**Prompt**
Copy out the passage below on infant feeding practices in Kaduna and Lagos in full, word for word.

──────── Passage to read

Local government areas were randomly allocated to intervention or comparison. Cross-sectional surveys of households with children aged 0-23 months were conducted [N = 6,266 baseline (2017), N = 7,320 endline (2020)]. Logistic regression was used to calculate difference-in-differences estimates (DDEs) of impact on IYCF practices and to assess within-group changes from baseline to endline. Associations between intervention exposures and IYCF practices were tested in both study groups combined.



In Kaduna, a positive differential effect of the intervention was found for exclusive breastfeeding (adjusted DDE 8.9 percentage points (pp), P<0.099). Increases in both study groups from baseline to endline were observed in Kaduna for early initiation of breastfeeding (intervention 12.2 pp, P = 0.010; comparison 6.4 pp, P = 0.118) and minimum dietary diversity (intervention 20.0 pp, P<0.001; comparison 19.7 pp, P<0.001), which eliminated differential effects. In Lagos, no differential intervention impacts were found on IYCF practices because changes in early initiation of breastfeeding from baseline to endline were small in both study groups, and increases in both study groups from baseline to endline were observed for exclusive breastfeeding (intervention 8.9 pp, P = 0.05; comparison 6.6 pp, P<0.001) and minimum dietary diversity (intervention 18.9 pp, P<0.001; comparison 24.3 pp, P<0.001). Odds of all three IYCF practices increased with exposure to facility-based interpersonal communication in both states and with community mobilisation or mass media exposure in Kaduna.



In this evaluation, mothers' IYCF knowledge and/or awareness generally increased from baseline to endline in Kaduna in tandem with increases in IYCF practices. The picture was more mixed in Lagos. Increases in knowledge of exclusive breastfeeding aligned with increases in the practice from baseline to endline, while increases in knowledge and awareness of early initiation of breastfeeding did not translate into increases in the practice in Lagos. Early initiation of breastfeeding is influenced by many factors other than knowledge, including the woman having a caesarean section and the advice and actions of midwives and nurses present at delivery. For example, glucose water and infant formula, which are often recommended by midwives and nurses, were among the most common prelacteal feeds in Lagos. More research is needed to develop strategies to change norms related to early infant feeding among mothers and health workers in Lagos.

────────────────
──────── Excerpted data

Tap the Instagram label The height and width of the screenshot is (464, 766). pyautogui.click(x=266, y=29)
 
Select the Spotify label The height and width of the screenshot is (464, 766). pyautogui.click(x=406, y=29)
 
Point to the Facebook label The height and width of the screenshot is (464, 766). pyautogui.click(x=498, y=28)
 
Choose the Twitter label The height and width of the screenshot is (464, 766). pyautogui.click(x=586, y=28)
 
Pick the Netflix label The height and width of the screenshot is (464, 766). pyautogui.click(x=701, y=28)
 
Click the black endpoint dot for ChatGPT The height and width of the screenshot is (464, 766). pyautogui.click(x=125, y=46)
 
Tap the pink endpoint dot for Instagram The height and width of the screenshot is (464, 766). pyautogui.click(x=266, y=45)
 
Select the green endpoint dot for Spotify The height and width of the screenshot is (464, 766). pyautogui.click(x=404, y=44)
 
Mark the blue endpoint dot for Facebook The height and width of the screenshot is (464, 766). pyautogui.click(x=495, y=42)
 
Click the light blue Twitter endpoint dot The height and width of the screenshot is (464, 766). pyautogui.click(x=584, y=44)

────────────────
──────── Excerpted data

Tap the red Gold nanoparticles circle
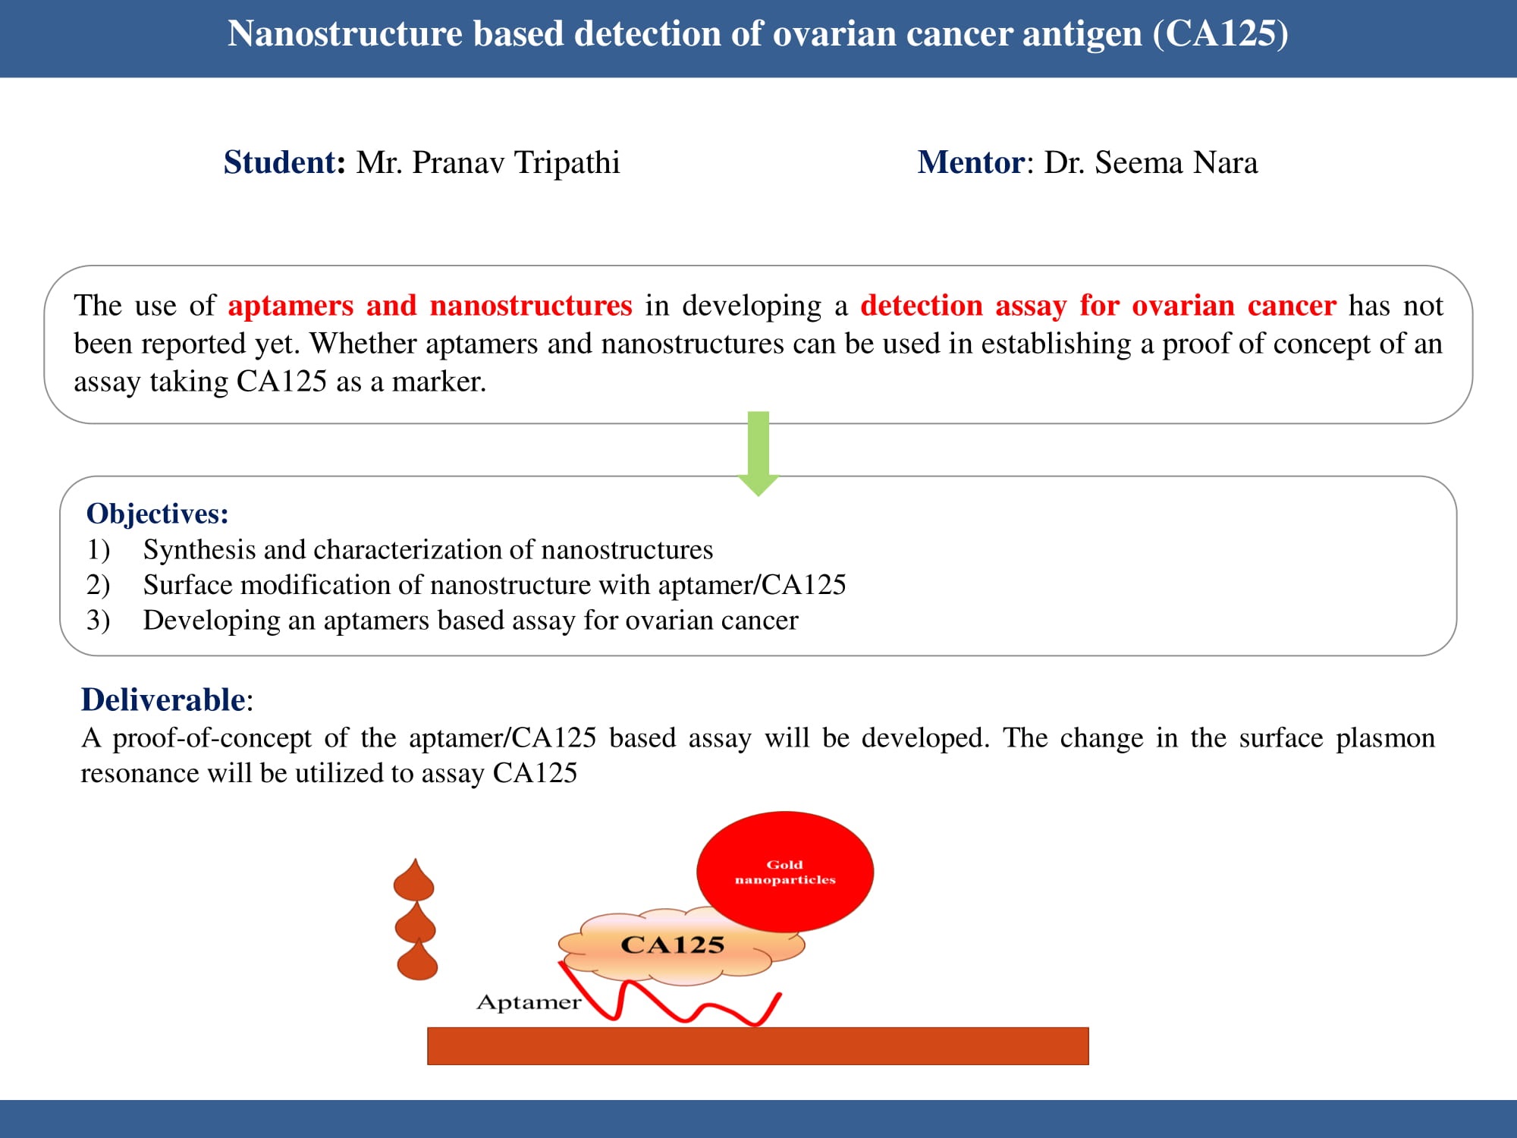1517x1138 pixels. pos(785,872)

────────────────
──────── Excerpted data

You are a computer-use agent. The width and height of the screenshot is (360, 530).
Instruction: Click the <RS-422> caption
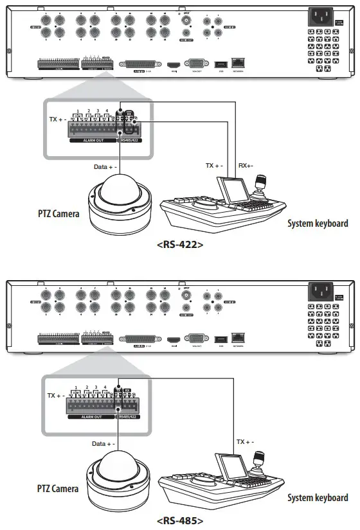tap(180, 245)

────────────────

**Response to the exercise**
Local government areas were randomly allocated to intervention or comparison. Cross-sectional surveys of households with children aged 0-23 months were conducted [N = 6,266 baseline (2017), N = 7,320 endline (2020)]. Logistic regression was used to calculate difference-in-differences estimates (DDEs) of impact on IYCF practices and to assess within-group changes from baseline to endline. Associations between intervention exposures and IYCF practices were tested in both study groups combined.



In Kaduna, a positive differential effect of the intervention was found for exclusive breastfeeding (adjusted DDE 8.9 percentage points (pp), P<0.099). Increases in both study groups from baseline to endline were observed in Kaduna for early initiation of breastfeeding (intervention 12.2 pp, P = 0.010; comparison 6.4 pp, P = 0.118) and minimum dietary diversity (intervention 20.0 pp, P<0.001; comparison 19.7 pp, P<0.001), which eliminated differential effects. In Lagos, no differential intervention impacts were found on IYCF practices because changes in early initiation of breastfeeding from baseline to endline were small in both study groups, and increases in both study groups from baseline to endline were observed for exclusive breastfeeding (intervention 8.9 pp, P = 0.05; comparison 6.6 pp, P<0.001) and minimum dietary diversity (intervention 18.9 pp, P<0.001; comparison 24.3 pp, P<0.001). Odds of all three IYCF practices increased with exposure to facility-based interpersonal communication in both states and with community mobilisation or mass media exposure in Kaduna.



In this evaluation, mothers' IYCF knowledge and/or awareness generally increased from baseline to endline in Kaduna in tandem with increases in IYCF practices. The picture was more mixed in Lagos. Increases in knowledge of exclusive breastfeeding aligned with increases in the practice from baseline to endline, while increases in knowledge and awareness of early initiation of breastfeeding did not translate into increases in the practice in Lagos. Early initiation of breastfeeding is influenced by many factors other than knowledge, including the woman having a caesarean section and the advice and actions of midwives and nurses present at delivery. For example, glucose water and infant formula, which are often recommended by midwives and nurses, were among the most common prelacteal feeds in Lagos. More research is needed to develop strategies to change norms related to early infant feeding among mothers and health workers in Lagos.